Amagi Brilliant Park is no longer being fan translated, thanks to a take-down notice by Kadokawa. The fan translation hadn't yet even gotten past where the anime ended, so there was little worth reading in the first place. Now, presumably, Yen Press or somebody will license the product and start re-translating the product from the beginning, which they'll slowly do at a rate of one volume per year. Which means we still won't see anything that goes past the original anime for another four or five years.
This is a familiar recipe:
1) Light novel gets an anime adaption.
2) Fans get excited and start translating the light novel after the anime ends.
3a) Fans give up after the first volume, covering no new ground that we didn't already see as an anime.
3b) If not 3a, fans continue translating at a snail's pace, never actually surpassing the anime, but never quite giving up either.
4a) If 3b, the fan translation is given a take-down notice and the translation ends, still having never gotten past the anime.
4b) If not 4a, the fan translation miraculously continues to pass under the radar and translates genuinely useful products to the audience, ala Index New Testament.
4c) Some doughty fan translators just ignore the lawsuits and go on translating anyway, ala Sword Art Online, but progress is very slow because very few people wish to be involved.

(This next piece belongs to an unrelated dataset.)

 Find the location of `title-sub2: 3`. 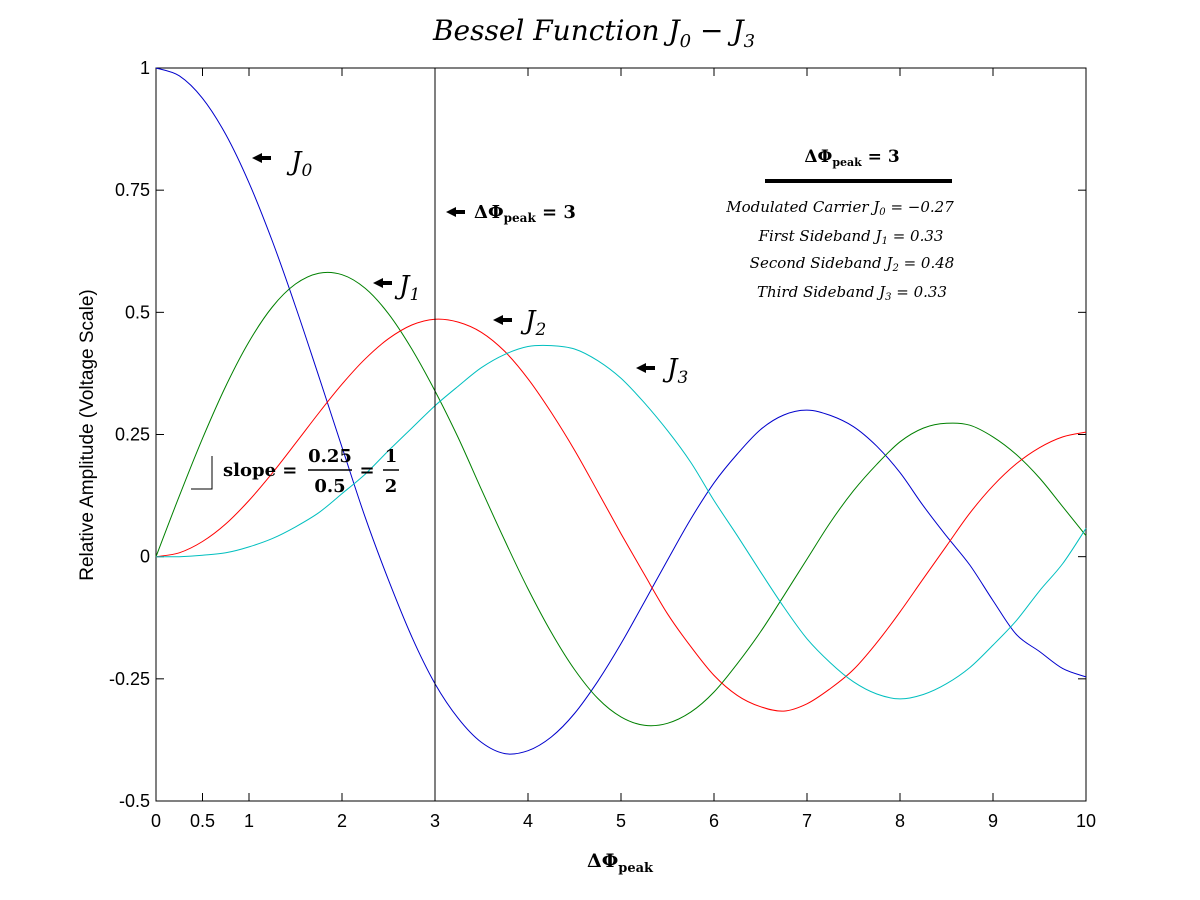

title-sub2: 3 is located at coordinates (750, 42).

5) Official company finally releases light novels that go past the original anime.
6a) Somebody manages to pirate the official releases and the world recovers from the initial take-down notice that spoiled their free fun in the first place.
6b) Nobody manages or feels like pirating the official release, it's too expensive to buy when there are so many other compelling free alternatives left to choose between, and the series rots on the vine, never to be seen again.
Out of all these options, only 4b and 6a are actual success stories. Virtually every route in this choose your own adventure story ends in grisly failure.
This makes light novels as a hobby quite the roller coaster ride. Nevertheless, when it comes to light novels in my good books hall of fame rankings, I've read everything that's been translated past where the anime ends, aside from a few works in progress. I'm at Baccano volume 6, Spice and Wolf volume 8, and SAO Progressive volume 1. There are enough translated volumes left to keep my light novel hobby afloat for the rest of the year at least, but I do worry about the future of this medium. With so many snarl-ups, it feels like the reservoir is rapidly running dry.
Point being, I recommend media to others only after I've enjoyed them myself, so I can personally guarantee everything I've ever ranked. My visual novel rankings do include 50 companies each of whom have done a vast array of games, but I also make it a point to explain at the beginning that of the ones I've actually played I can only recommend a top 10 list to others. The rest I've derived solely through hype, previews, reviews, etc. Visual Novel translations are even less frequent than light novel translations, so playing them all in full before recommending them is physically impossible.
The biggest advantage light novels have over visual novels is that you can listen to music of your own choice while you read light novels. Currently I'm listening to a best-of-tales-music collection that rounds out at 917 songs. I'm hoping to cull that number down a bit to a more manageable total, but that's difficult when Tales music is just so damn good (and there have been so many games, the songs really start adding up. . .). Most Tales of 'x' manga have floundered midway through being translated. Most Tales of 'x' games haven't been translated, are on obscure consoles and thus are unplayable, or have terrible gameplay and thus aren't worth playing just for the story elements which actually are good. Most Tales of 'x' anime have never been made. But when it comes to Tales of 'x' music, you can just sit down and listen to it. Zero barrier to entry. No need for translators here. So in a way, this music collection is the highest pinnacle of Tales appreciation that any westerner can reach. Tales is my third favorite game franchise of all time, and this is the best method to enjoy said game franchise. Multiply the two factors and you've got yourself a pretty obviously amazing experience. Then multiply that musical listening experience to a book like Sword Art Online, the #1 light novel experience of all time? I think you've got something there. It's a formula that can well exceed anything a visual novel can throw at you.